What IS important is that you treated and from what you say successfully so...congrats on that !

best...
Will

  Hi there. I can understand why you are curious, concerning the first part of your question, about when you caught Hep C. I think we all go thru that.
      I live in California, and grew up here in the 70's and 80's, and yes,
I went to tons of parties, as a teen, and in my  twenties, where the coke straw scenario was extremely common place, and know many people who did partake in that ritual.  
   This is just my own personal little "Katy's World Statistic:, but of all the people I know, from that era, none of the snorters have Hep C (maybe they do, and havent been tested) and the people I know who used needles, well, we all seem to have Hep C. But then again, perhaps we were tested, because we admitted to our Docotrs that we shared needles. Maybe the coke snorters werent tested, because they left out the fact that they used drugs, when they filled out forms, for the Doctor.
   Me, personally, I snorted stuff out of straws, for 12 yrs, and never had elevated enzymes. I shot up twice, and my enzymes were elevated, and I found out I had Hep C.
   This is how the statistic goes:
If you inject I.V. drugs, for a year, then you have a 50% chance of having contracted Hep C.   Now, for every year that you continue to use I.V. drugs , there is an increase of 10% chance, that you will be infected. So, if we do the math, we find that by the 9th year of using I.V. drugs, there is a walloping 90% chance of having it.
  Many people might argue, "but I always used a brand new needle".  Okay, but if you were socializing with other I.V. drug users, then it is also possible to have been infected by sharing something such as the spoon, that your friend had used (within the past 4 days, or longer,if the spoon was wet) , a used cotton-ball, or a glass of water, that somebody else had drew water up into a used syringe with.
   Or what about this scenario;  Somebody didn't have a spoon handy, so they added water to their meth/coke baggy, and drew up, with a syringe that they had used before.
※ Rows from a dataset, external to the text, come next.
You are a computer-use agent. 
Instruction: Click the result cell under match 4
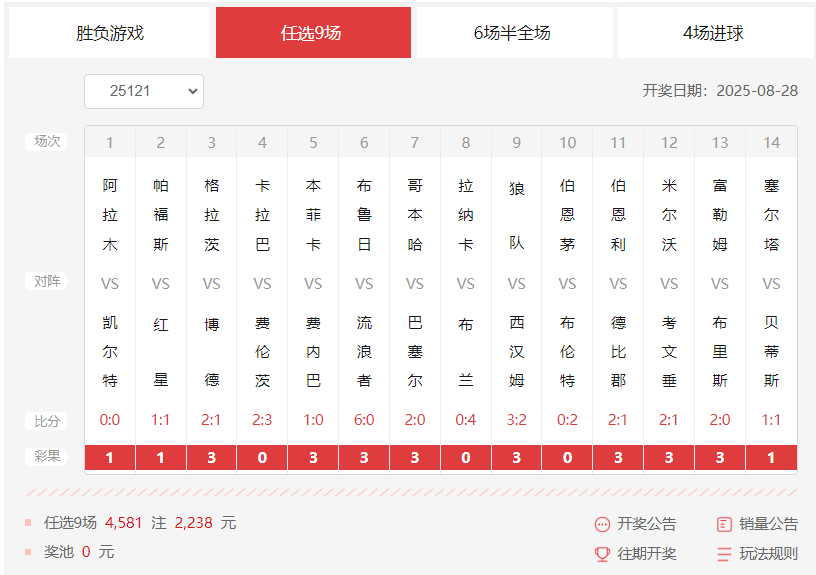[x=262, y=457]
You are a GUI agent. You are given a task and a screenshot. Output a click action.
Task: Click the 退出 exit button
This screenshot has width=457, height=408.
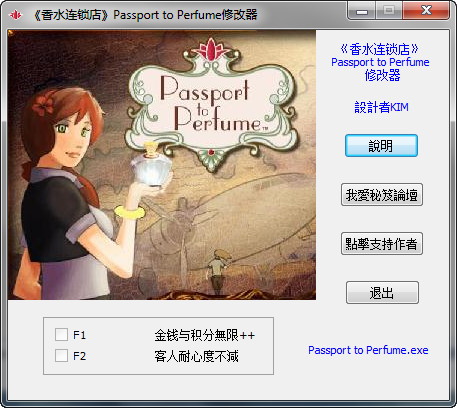pyautogui.click(x=382, y=293)
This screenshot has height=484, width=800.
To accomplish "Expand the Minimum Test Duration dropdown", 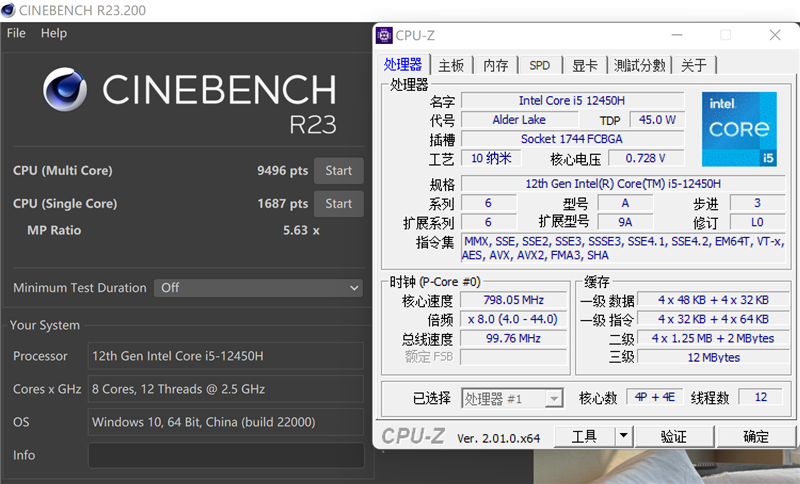I will click(x=258, y=288).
They may have had some drugs still left int the bag, and put it on a mirror, and dried it out, and then re-bagged it, for re-sale.  This bag of redried powder, put into a baggie, would still be infectious, for four days or more, because a small zip-lock bag is occluded from air. The next person to inject this bag of drugs, could there-fore be infected.
    My aim is to educate people about how to avoid catching Hep C, so I apologize to anyone on the Forum, who finds this topic upsetting.

Using the word remission after successfully treating HCV is an antiquated term.  I've seen many people and even physicians refer to the virus as in remission simply because the viral load is low or there is minimal liver damage.  The exact terminology is SVR or sustained virological response and SVR under any terms means cured.